Baseball field in Normal, Illinois

Duffy Bass Field is a baseball venue in Normal, Illinois, USA. It is home to the Illinois State Redbirds baseball team of the Division I Missouri Valley Conference. It was built in 1988 and has a capacity of 1,200 spectators, 1,000 of which is seated. The field is also home to the University High School Pioneers baseball team.

== History ==
In both 1992 and 2003, the field was awarded the Professional Grounds Management Society's Honor Award for the excellent condition of its playing surface.

Prior to 2008, the facility featured little seating and other amenities around the playing field. In 2006, however, a $3.4 million renovation project was announced, and construction began on July 15, 2008. Part of then-athletic director Sheahon Zenger's initiative to improve Redbird athletic facilities, the project added 1,000 stadium seats, restrooms, concession stands, and ticket windows. It also upgraded the venue's press box and dugouts. An electronic scoreboard was added later. Browning Day Mullins Dierdorff Architects designed the stadium structure, while McCoy Construction built the new facilities.

In fall 2012, a FieldTurf infield was installed at the facility, while the outfield surface remained natural grass. Prior to the renovation, the field's surface had been entirely natural grass.

The 2013 & 2019 Missouri Valley Conference baseball tournament was held at Duffy Bass Field.

== Naming ==
The field is named for former Illinois State baseball coach Duffy Bass. During Bass's 1964–1988 tenure, the Redbirds' record was 713–457–18. This record included a 1969 national championship in the College Division (the NCAA's now-defunct small school division).
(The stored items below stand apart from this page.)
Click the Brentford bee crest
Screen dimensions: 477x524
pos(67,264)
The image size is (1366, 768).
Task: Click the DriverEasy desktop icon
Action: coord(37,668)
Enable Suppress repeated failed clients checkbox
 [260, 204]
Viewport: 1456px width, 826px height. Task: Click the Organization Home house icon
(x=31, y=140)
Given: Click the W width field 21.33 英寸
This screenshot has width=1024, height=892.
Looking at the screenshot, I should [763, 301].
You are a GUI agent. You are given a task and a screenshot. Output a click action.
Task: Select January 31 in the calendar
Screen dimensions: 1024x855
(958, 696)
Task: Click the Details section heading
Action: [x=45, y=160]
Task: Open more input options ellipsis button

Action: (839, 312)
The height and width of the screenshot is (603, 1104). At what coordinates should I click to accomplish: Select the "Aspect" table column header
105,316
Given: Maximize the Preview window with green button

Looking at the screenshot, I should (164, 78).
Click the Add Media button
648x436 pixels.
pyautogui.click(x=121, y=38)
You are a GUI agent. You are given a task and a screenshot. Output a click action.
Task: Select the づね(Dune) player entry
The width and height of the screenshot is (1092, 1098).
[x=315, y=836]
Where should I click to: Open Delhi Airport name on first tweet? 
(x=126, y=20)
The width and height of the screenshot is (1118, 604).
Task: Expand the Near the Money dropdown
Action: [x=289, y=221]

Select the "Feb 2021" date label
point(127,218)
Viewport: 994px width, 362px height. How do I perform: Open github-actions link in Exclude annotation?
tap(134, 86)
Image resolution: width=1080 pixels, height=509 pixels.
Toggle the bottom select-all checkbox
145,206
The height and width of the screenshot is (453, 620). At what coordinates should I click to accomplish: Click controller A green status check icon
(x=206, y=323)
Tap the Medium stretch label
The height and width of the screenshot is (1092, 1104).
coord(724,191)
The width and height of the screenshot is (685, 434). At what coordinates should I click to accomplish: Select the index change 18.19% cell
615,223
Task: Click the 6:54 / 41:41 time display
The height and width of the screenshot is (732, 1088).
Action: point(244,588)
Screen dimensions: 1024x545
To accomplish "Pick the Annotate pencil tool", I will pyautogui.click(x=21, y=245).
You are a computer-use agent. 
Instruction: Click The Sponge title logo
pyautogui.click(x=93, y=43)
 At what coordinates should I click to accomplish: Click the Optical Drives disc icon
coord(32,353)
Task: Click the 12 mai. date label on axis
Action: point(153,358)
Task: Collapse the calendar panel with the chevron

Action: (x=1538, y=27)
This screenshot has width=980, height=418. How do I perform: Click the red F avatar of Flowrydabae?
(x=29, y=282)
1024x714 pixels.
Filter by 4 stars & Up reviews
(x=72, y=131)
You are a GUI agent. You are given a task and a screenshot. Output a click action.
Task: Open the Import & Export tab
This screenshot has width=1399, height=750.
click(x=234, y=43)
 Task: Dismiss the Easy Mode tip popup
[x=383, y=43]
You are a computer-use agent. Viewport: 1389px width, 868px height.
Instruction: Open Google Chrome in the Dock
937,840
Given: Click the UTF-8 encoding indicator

Duffy Bass Field has been home to the Horenberger/Bass Baseball Classic, an annual game which commemorates Bass and Illinois Wesleyan University's (in nearby Bloomington) former baseball coach Jack Horenberger. First played in 2004, the game alternates between Duffy Bass and Illinois Wesleyan's Jack Horenberger Field. Illinois State has won four of six classics played. The game was rained out in 2009, 2011, and 2012.